Qu’Alice prenne ma défense après tout ce que j’avais fait me chamboulait, me montrait à quel point elle était bien meilleure que moi.
— Elle n’aurait pas dû.
— Pourquoi ? Pour te permettre de me raconter des conneries ? Ou tu comptais vraiment me dire que tu étais ta propre patronne ? Tu avais prévu de me le dire quand ? Avant ou après m’avoir traité comme une sous-merde !
Chaque regard qu’il me portait était dur, froid, haineux, et ça me faisait de plus en plus mal.
— J’ai déraillé, complètement, je suis désolée. Pardonne-moi… Je ne pensais pas un mot de ce que je t’ai dit…
Il se figea, ses épaules s’affaissèrent et il regarda le plafond en soufflant. Puis il me scruta à nouveau.

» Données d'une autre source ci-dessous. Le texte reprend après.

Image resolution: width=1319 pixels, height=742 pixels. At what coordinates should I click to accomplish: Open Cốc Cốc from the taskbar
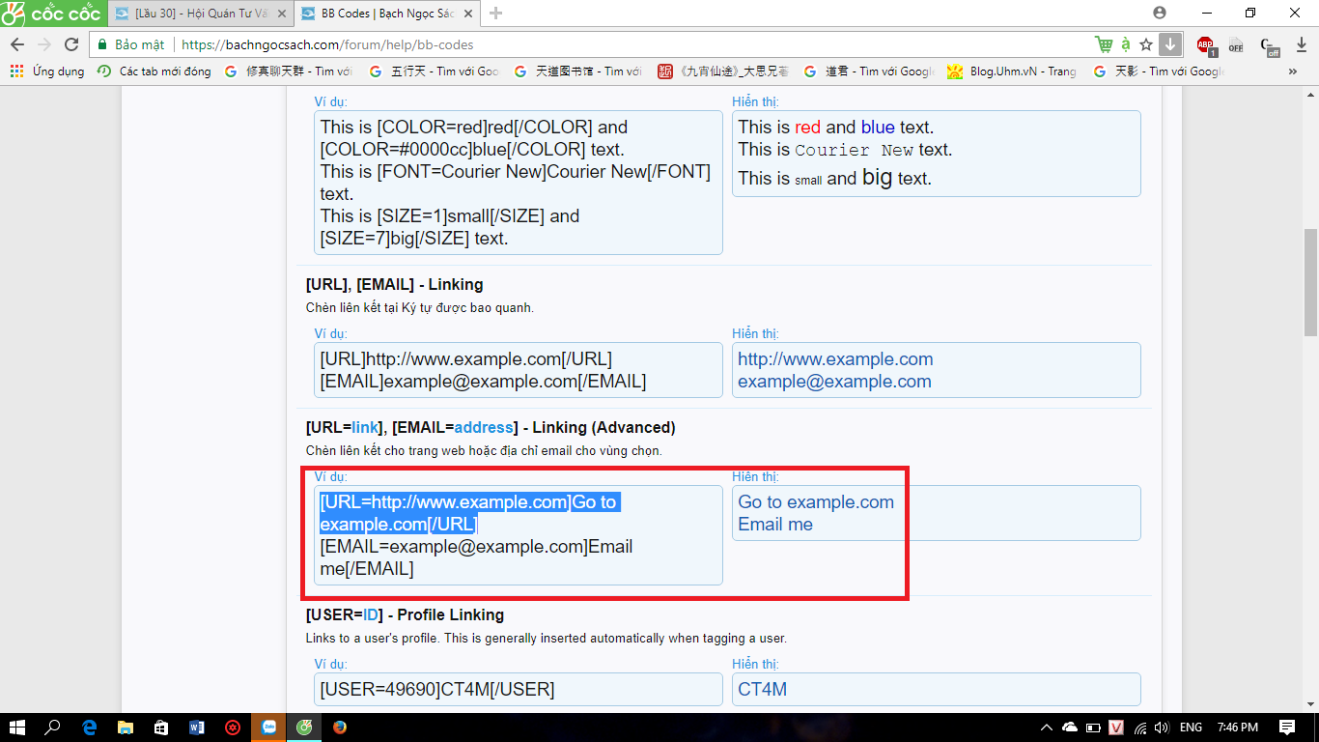click(x=304, y=728)
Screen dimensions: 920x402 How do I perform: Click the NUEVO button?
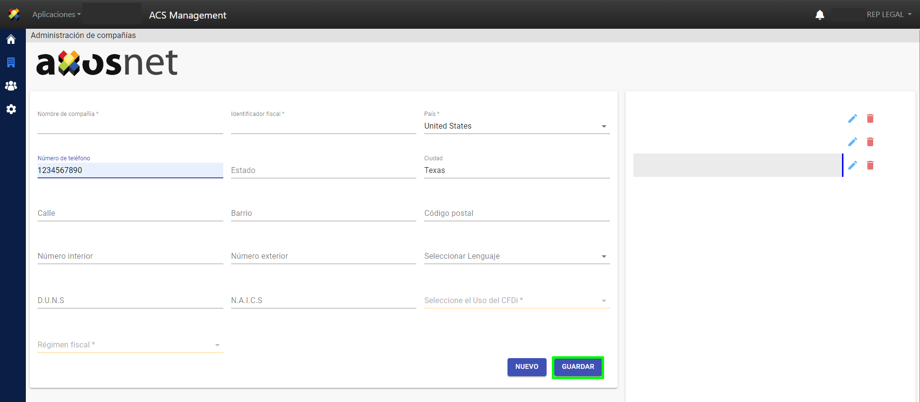[x=527, y=367]
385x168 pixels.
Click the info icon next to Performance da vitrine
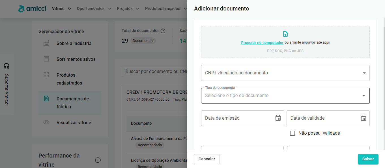click(x=98, y=160)
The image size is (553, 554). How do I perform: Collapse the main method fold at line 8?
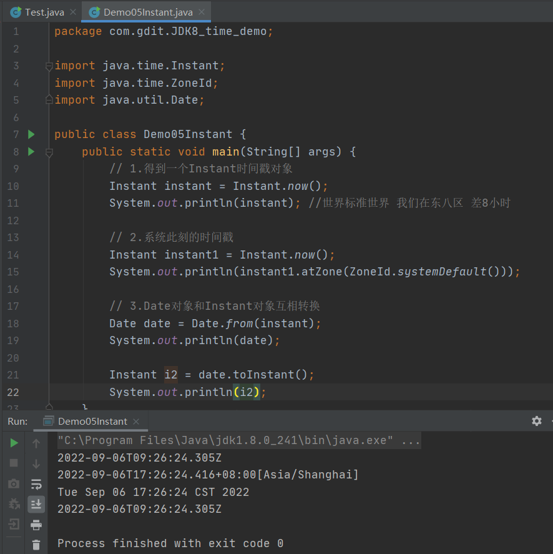[49, 151]
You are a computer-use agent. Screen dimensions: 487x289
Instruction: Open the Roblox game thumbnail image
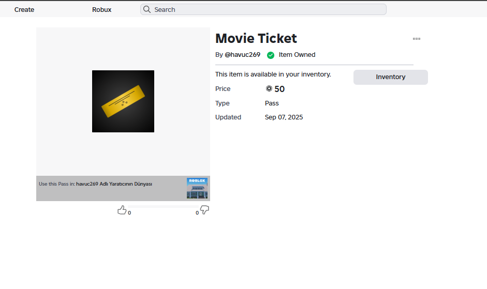click(197, 188)
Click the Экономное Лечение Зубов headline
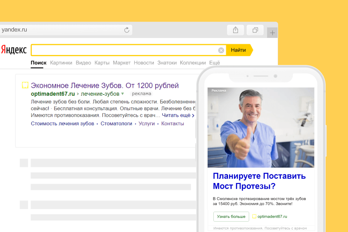This screenshot has height=232, width=348. point(105,86)
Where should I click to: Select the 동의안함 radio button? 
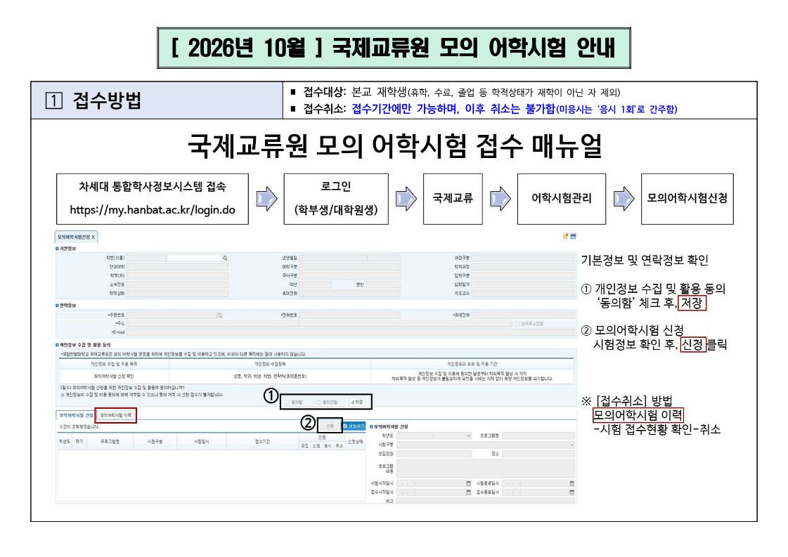[318, 402]
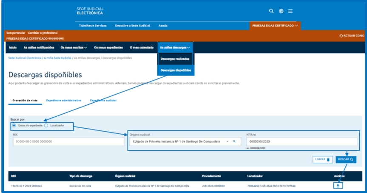Choose Descargas realizadas from the menu

click(175, 58)
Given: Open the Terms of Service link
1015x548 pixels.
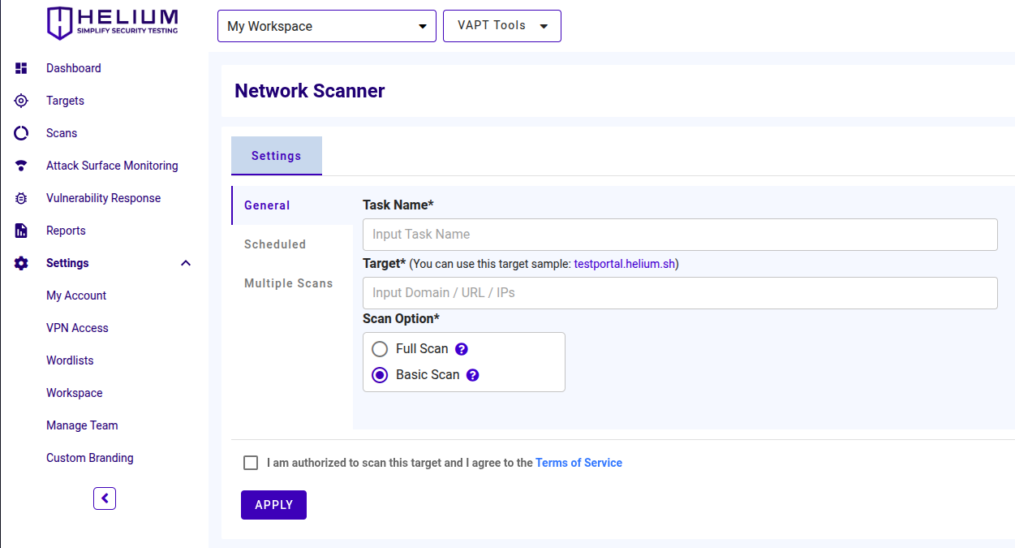Looking at the screenshot, I should (578, 462).
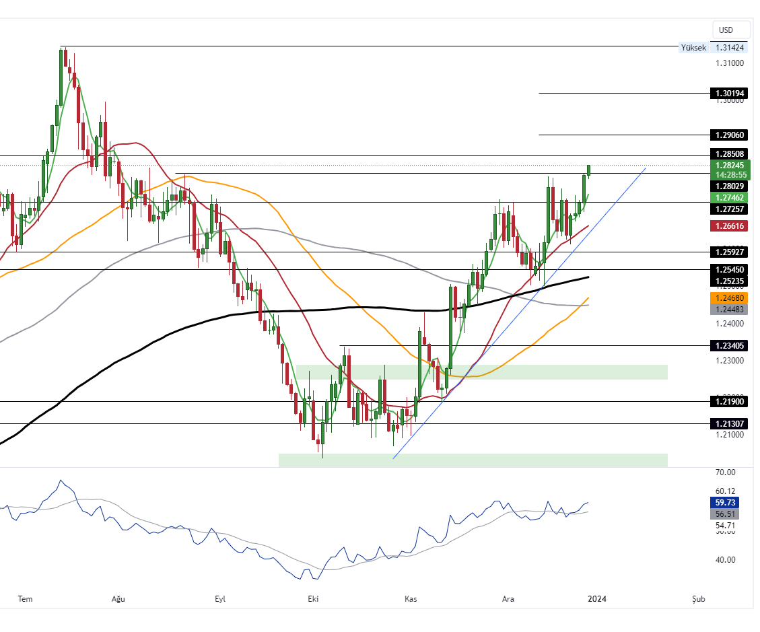Click the Şub month label
This screenshot has width=760, height=632.
click(698, 598)
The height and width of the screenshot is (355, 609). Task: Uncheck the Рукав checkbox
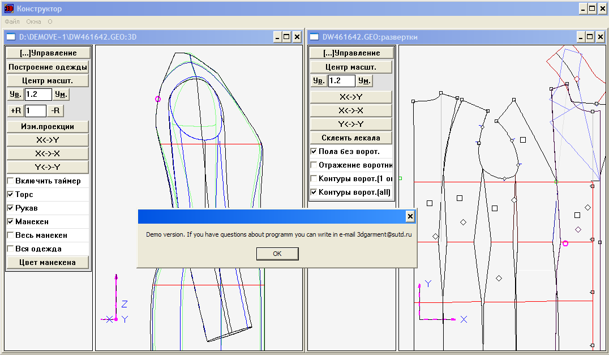tap(11, 208)
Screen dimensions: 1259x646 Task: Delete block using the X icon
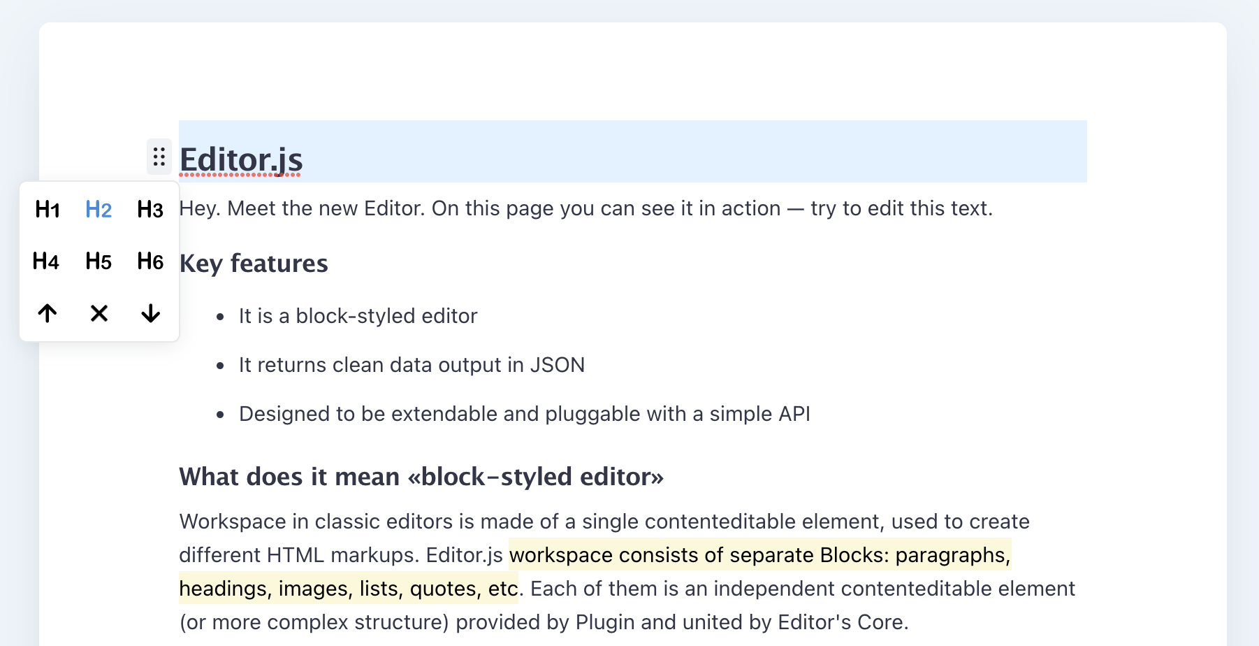point(99,313)
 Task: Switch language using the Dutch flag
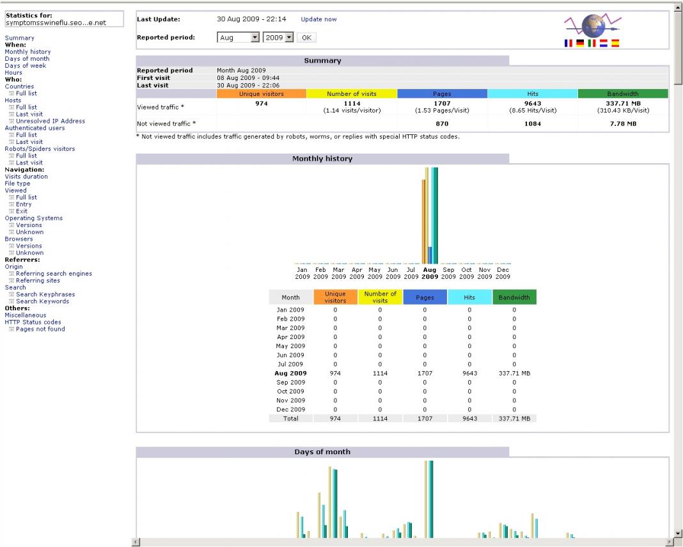[603, 44]
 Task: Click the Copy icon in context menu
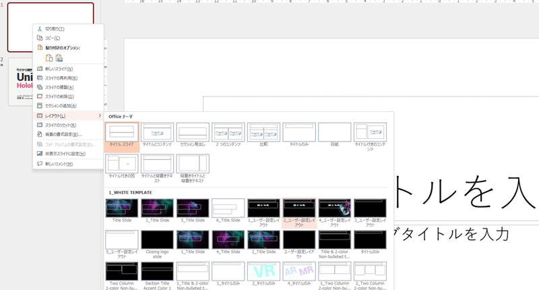pyautogui.click(x=40, y=38)
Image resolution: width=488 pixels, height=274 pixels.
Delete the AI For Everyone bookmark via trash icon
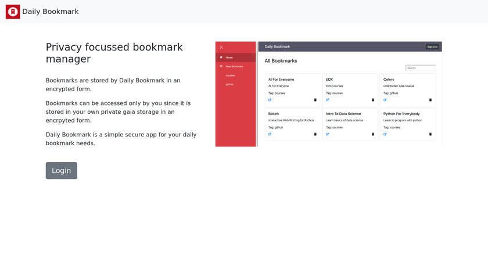(315, 100)
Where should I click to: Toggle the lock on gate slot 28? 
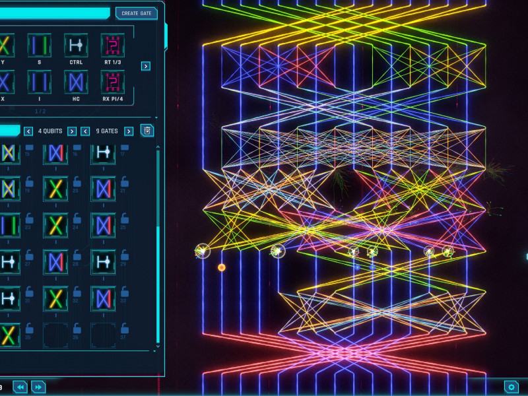[76, 255]

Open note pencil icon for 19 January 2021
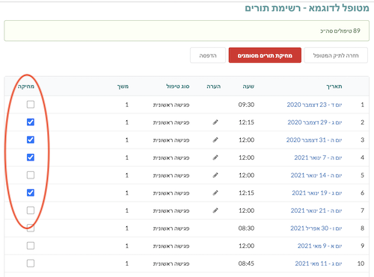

— Alors pourquoi as-tu fait ça ? Pourquoi tu nous as fait ça ? insista-t-il en haussant le ton.
— Parce que j’avais peur !
— Peur de quoi ?
— Peur de ne pas y arriver, peur de te faire souffrir…
— J’aurais pu t’aider, te soutenir, ça n’aurait pas été facile tous les jours, mais on aurait pu essayer…
Il s’éloigna un peu plus, me tourna le dos et soupira profondément.
— Tu as choisi à ma place et, toi, tu as choisi ton boulot, Yaël. Crois-tu que ça, je puisse te le pardonner ?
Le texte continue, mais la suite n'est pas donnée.